Hmmm, something just doesn’t add up…

By Erin Swift, O.D.

A 71 year old white male presents to your office for an annual eye exam. He was seen last year by you and his ocular history is remarkable for mild cataracts, scattered retinal drusen (outside the macula, non-visually significant), dry eye symptoms and low refractive error OU (20/20- acuity OD, OS). His medical history is significant for impaired fasting glucose, HTN and history of CVA in 2010 with right side paresis. Confrontation fields at last exam were full to finger count 360 OD & OS and patient denies loss of vision since the stroke. You requested the patient come back for extended visual field testing, but the patient never returned prior to today. At today’s exam, the patient reports his vision seems about the same as last year, no new complaints. When asked why he didn’t return for the visual field, patient reports he actually had it done somewhere else and didn’t want to repeat it. The patient does not have a copy of the field, but reports he was told the right eye was abnormal, but nothing could be done about it. Your exam from today shows a stable refraction, with a mild decrease in vision compared to last year (20/25 OD, OS), which you attribute to increased cortical spoking into the visual axis. The retinal drusen seem stable to last year and the patient’s dry eye complaints are largely resolved with artificial tears.
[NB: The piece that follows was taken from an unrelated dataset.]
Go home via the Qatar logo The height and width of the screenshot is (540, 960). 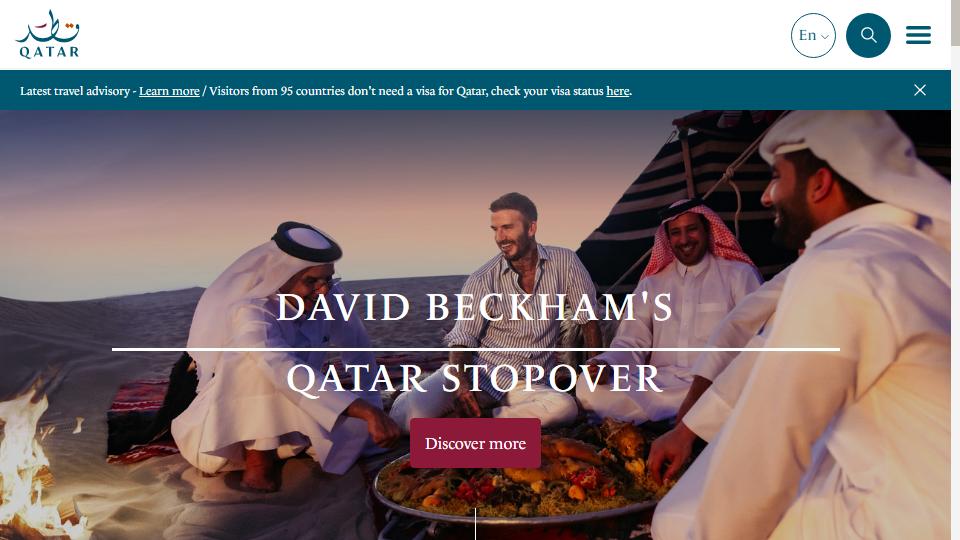click(48, 34)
However, there are some new findings at this exam. During confrontation fields, the patient’s right eye is restricted in the inferior hemisphere only (full to finger count superiorly OD and 360 OS). In addition, during dilated exam, you notice superior pallor to the right optic nerve. No RAPD was noted in either pupil when tested pre-dilation. Upon further questioning of the patient about the visual field test and subjective peripheral vision, the patient reports he believes the field loss has been there since the stroke in 2010. Hmm, a year ago the patient denies field loss, the confrontation fields were full and the optic nerves both looked healthy. Now, inferior field loss is noted OD only with superior optic nerve pallor OD, but the patient reports the defect is longstanding. Something just doesn’t add up…
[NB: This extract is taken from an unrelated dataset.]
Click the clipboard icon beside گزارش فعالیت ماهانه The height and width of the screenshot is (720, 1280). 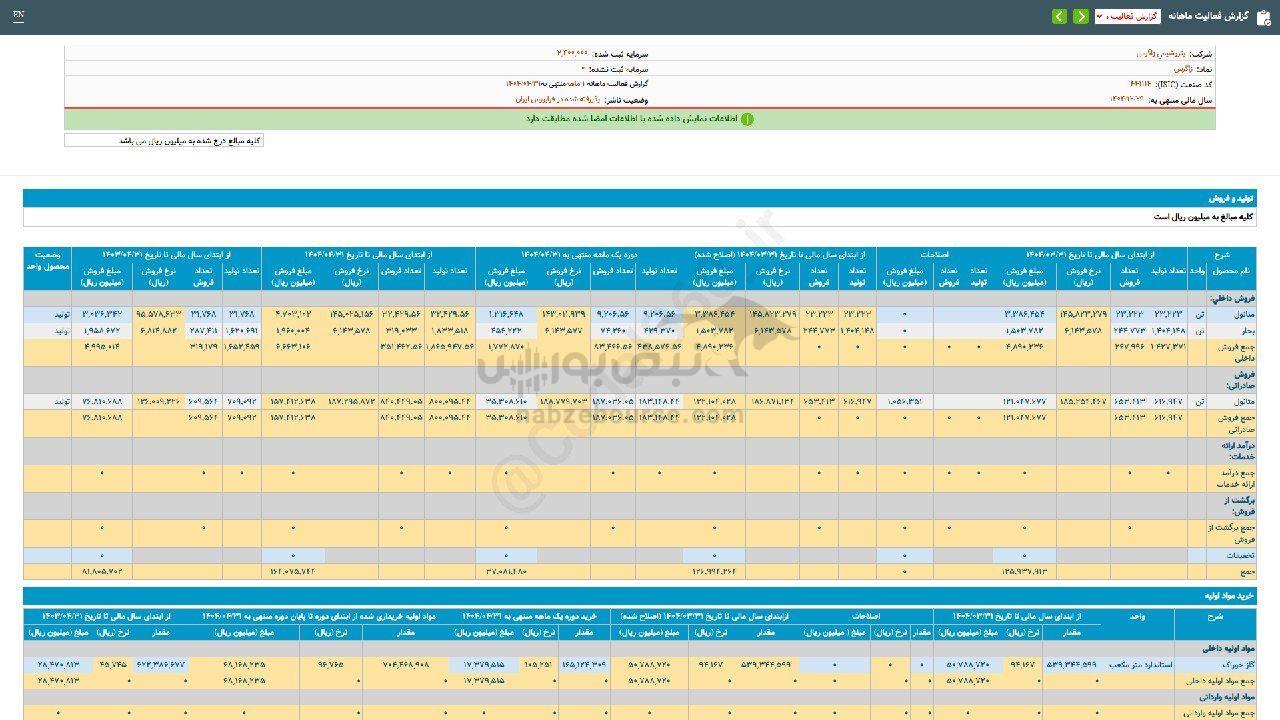click(1262, 17)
You convince the patient to come back for another field at your office (the patient reports it would be difficult to get a copy of the outside field) to evaluate more closely. So what do you expect to find? If the field loss is neurological in nature, due to the patient’s CVA in 2010, a right-side hemianopia or quadrantanopia would be most likely (since the patient has right-side paresis from a left-side lesion). However, confrontation fields from both this year and last year showed no vertical or bilateral field loss. The patient does have new inferior horizontal field loss OD only, with corresponding superior optic nerve pallor that was not previously noted. The patient comes in for automated visual field testing and confirms your suspicions: absolute altitudinal inferior defect OD (respects the horizontal midline) and full field OS. So what happened? Given your patient’s predisposition to vascular occlusions (h/o impaired fasting glucose, HTN and prior CVA), the mostly likely diagnosis is non-arteritic anterior ischemic optic neuropathy (NAION) sometime in the past year, but the patient was unaware of it. The optic nerve pallor and absolute altitudinal visual field defect indicate chronicity, so no further ocular treatment is indicated at this time. Patient education on importance of systemic management of vascular diseases can help decrease risk for future vision loss. Visual field loss can occur from a number of etiologies, including vascular occlusion to both the brain and optic nerve, so must rule each out separately and manage accordingly.